Re: [RFC PATCH 3/3] sched/fair: Traverse cpufreq policies to detect capacity inversion

From: Dietmar Eggemann
Date: Tue Dec 13 2022 - 12:38:29 EST


On 12/12/2022 19:43, Qais Yousef wrote:
> On 12/09/22 17:47, Vincent Guittot wrote:

[...]

> HMP systems for 1k servers just don't make any sense. A desktop with 128 or
> even 256 HMP cores is a big stretch; and if that exist I don't think there's an
> overhead to worry about here; and I *did* consider this. I measured the impact
> if we have 128 and it was mere 1 or 2 us extra. And that's on under powered
> pine book pro. If such a system exist it'd probably be more performant.
>
>> uclamp_min must not set a CPU overutilized because the CPU is not overutilized
>> in this case. It's only the task that is misfit. You mostly try to bias some
>> behavior to fit your use case.
>
> Maybe we are talking about different things over here. As long as we agree it's
> a misfit task then we are aligned.

IMHO, utilization is about the running task and uclamp is maintained
taking the runnable tasks into consideration as well. Maybe that's the
source of the different views here?

> As far as I know misfit required overutilized to re-enable load balance. But
> maybe there's a detail that's creating this confusion.

I think that Vincent is suggesting to let MF load balance happening even
in !OverUtilized (OU). We gather the necessary load-balance statistics
already today in !OU so it is easily to do.

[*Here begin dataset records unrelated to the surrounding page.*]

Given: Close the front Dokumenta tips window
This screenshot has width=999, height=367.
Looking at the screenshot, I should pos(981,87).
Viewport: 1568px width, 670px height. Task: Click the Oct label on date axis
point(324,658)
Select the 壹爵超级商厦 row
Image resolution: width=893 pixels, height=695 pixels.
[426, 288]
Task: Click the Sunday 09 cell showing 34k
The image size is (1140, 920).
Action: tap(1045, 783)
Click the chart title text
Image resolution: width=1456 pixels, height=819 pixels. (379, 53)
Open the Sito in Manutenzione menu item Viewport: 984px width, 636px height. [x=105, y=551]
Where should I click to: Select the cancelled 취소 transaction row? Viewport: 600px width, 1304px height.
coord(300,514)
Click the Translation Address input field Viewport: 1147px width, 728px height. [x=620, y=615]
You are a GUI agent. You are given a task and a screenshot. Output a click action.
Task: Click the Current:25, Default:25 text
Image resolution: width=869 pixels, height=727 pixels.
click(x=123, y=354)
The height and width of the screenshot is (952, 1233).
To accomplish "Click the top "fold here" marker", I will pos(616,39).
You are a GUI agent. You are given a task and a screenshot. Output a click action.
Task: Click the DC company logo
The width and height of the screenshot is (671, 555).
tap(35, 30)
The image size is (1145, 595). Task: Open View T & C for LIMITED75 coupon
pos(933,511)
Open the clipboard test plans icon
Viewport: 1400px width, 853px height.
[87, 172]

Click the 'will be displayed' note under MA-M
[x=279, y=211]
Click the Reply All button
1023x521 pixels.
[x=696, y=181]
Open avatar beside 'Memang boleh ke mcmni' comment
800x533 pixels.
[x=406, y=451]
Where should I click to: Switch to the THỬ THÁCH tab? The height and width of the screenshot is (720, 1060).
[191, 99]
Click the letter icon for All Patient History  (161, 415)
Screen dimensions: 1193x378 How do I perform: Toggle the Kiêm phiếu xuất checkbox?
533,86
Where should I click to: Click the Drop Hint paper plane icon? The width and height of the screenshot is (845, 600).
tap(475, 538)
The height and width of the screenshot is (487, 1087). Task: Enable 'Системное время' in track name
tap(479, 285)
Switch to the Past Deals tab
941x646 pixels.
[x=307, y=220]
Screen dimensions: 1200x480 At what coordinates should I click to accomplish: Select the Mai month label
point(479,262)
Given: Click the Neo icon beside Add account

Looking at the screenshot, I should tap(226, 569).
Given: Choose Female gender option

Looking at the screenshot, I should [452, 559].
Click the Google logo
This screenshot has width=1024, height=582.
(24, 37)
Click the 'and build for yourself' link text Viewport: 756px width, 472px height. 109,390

>>>> doesn means that the cpu is overutilized and uclamp_max should be used
>>>
>>> It is a misfit task; which requires overutilized to be set to re-enable load
>>> balance for uclamp_min to upgrate it. For uclamp max we should not set
>>> overutilized, agreed and that's what we should be doing.
>>
>> That's probably the root of your problem here. The load balance is still
>> periodically called even when EAS is enabled but the latter prevents task
>> migration unless overutilized in order to not break the energy aware task
>
> Okay. For me this means load_balance is disabled since it's effectively doing
> nothing. So maybe it's a terminology problem of what I meant with load balance
> is disabled.
>
>> placement. But if a task is misplaced and a cpu finds it can help,
>> we should let it pull the task without disabling EAS. This will not enable the
>> performance spread behavior and we can expect the other small tasks to be
>> packed by EAS on the best cpu at next wakeup.
>>
>> So intead of trying to detect a very specific capacity inversion use case
>> during this periodic this load balance, it's better to let a CPU that can
>> fix the misfit situation to pull the task.
>
> I can't see the relation here.

To me it looks like that there are 2 stories here:

(A) Why do we need `CPU capacity inversion` (CapInv)? What do we gain
by changing `cap = capacity_orig - arch_scale_thermal_pressure()`
(i) to `cap = capacity_orig - thermal_load_avg()` (ii)? Do we want
to avoid a CPU as a possible target in cases where pressure is
already back to 0 and we still have a thermal PELT signal > 0
because of it's historic information? But this is then only
considering the decaying side of the thermal PELT signal.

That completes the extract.